"I am interested in critiquing and unmasking pernicious factors within our society that are oppressive to women. Classical beauty and the grotesque represent opposite ends of a spectrum – the classical characterized as impenetrable, self-contained, and clean, while the grotesque revels in all that is uninhibited, abject, and changing. When these two seemingly separate worlds intertwine, it undermines cultural attempts to contain our most human selves – for, after all, to be human is to be fluid.

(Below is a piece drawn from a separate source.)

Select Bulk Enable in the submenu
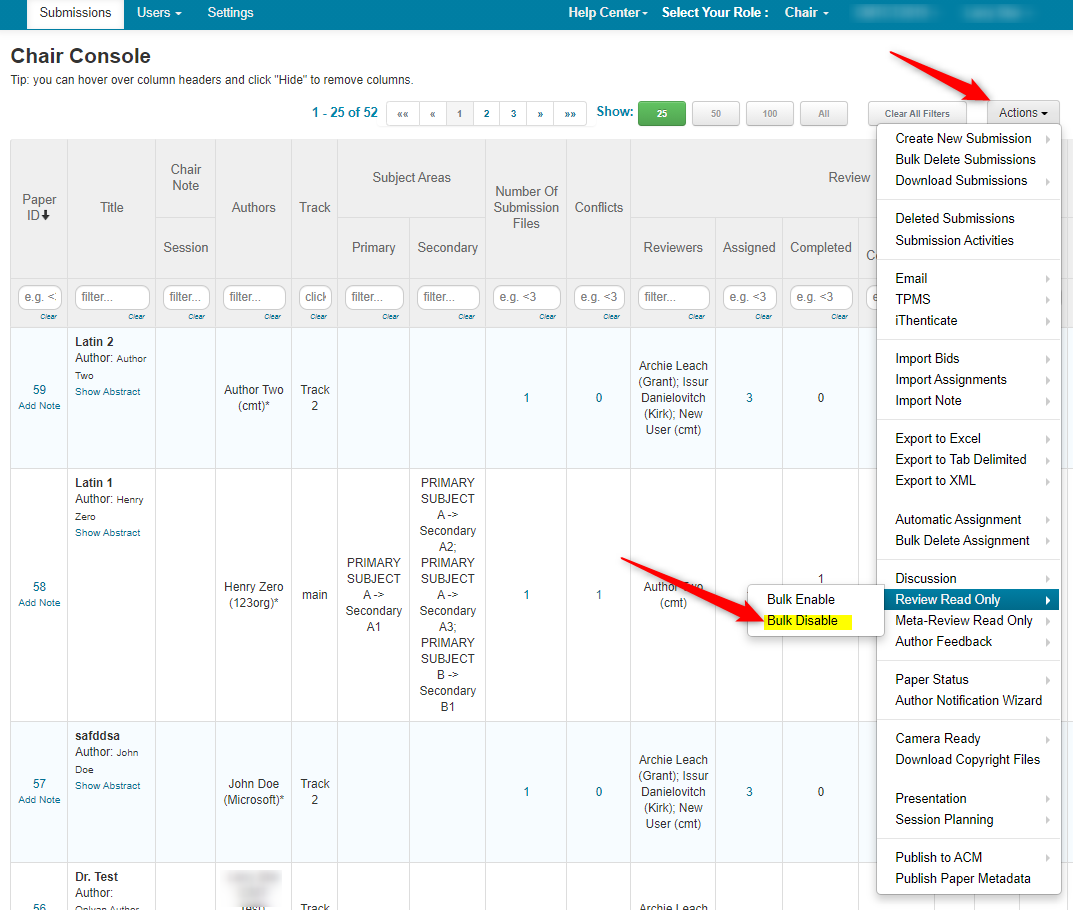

I investigate how the aesthetics of the grotesque and of the erotic can coexist by painting female subjects covered in frosting. Other male artists who work with similar subject matter often exploit the erotic for the male gaze – allowing their women to become spectacles and objects of sexual fantasy. However, I strive to subvert and deny these obvious connotations of this household material. Through the application of gluttonous quantities of frosting, the human form underneath disappears and new ones develop, creating alien and surprising qualities. The deep reds of sugary gels, the enteric swirls, and the melting skin of frosting, provide me the opportunity to question the differences between the consuming body and how the body (in particular, the female body) is consumed." - Marisa Adesman
Born in Roslyn, NY, Adesman now works and teaches in St. Louis, MO at Webster University. She received her BFA from Washington University in St. Louis in 2013, graduating Magna Cum Laude. In 2018 she received her MFA in Painting from the Rhode Island School of Design. Adesman is a recent recipient of the Jentel Foundation Artist Residency (Banner, WY), PLOP Residency (London), Marble House Project Residency (VT), and the Wassaic Project Residency (NY). She has exhibited her work most recently at venues such as Elephant West (London), Abigail Ogilvy Gallery (Boston), Mead Art Museum (Amherst, MA), RISD Museum Gelman Gallery, and Black Mountain College Museum + Arts Center (Asheville, NC). Adesman explores various ways in which the grotesque body conflicts with our visual glossary for beauty and health, as promulgated through pop culture and commercial media – especially by confronting experiences of consumption (of media, food, and even one's own image).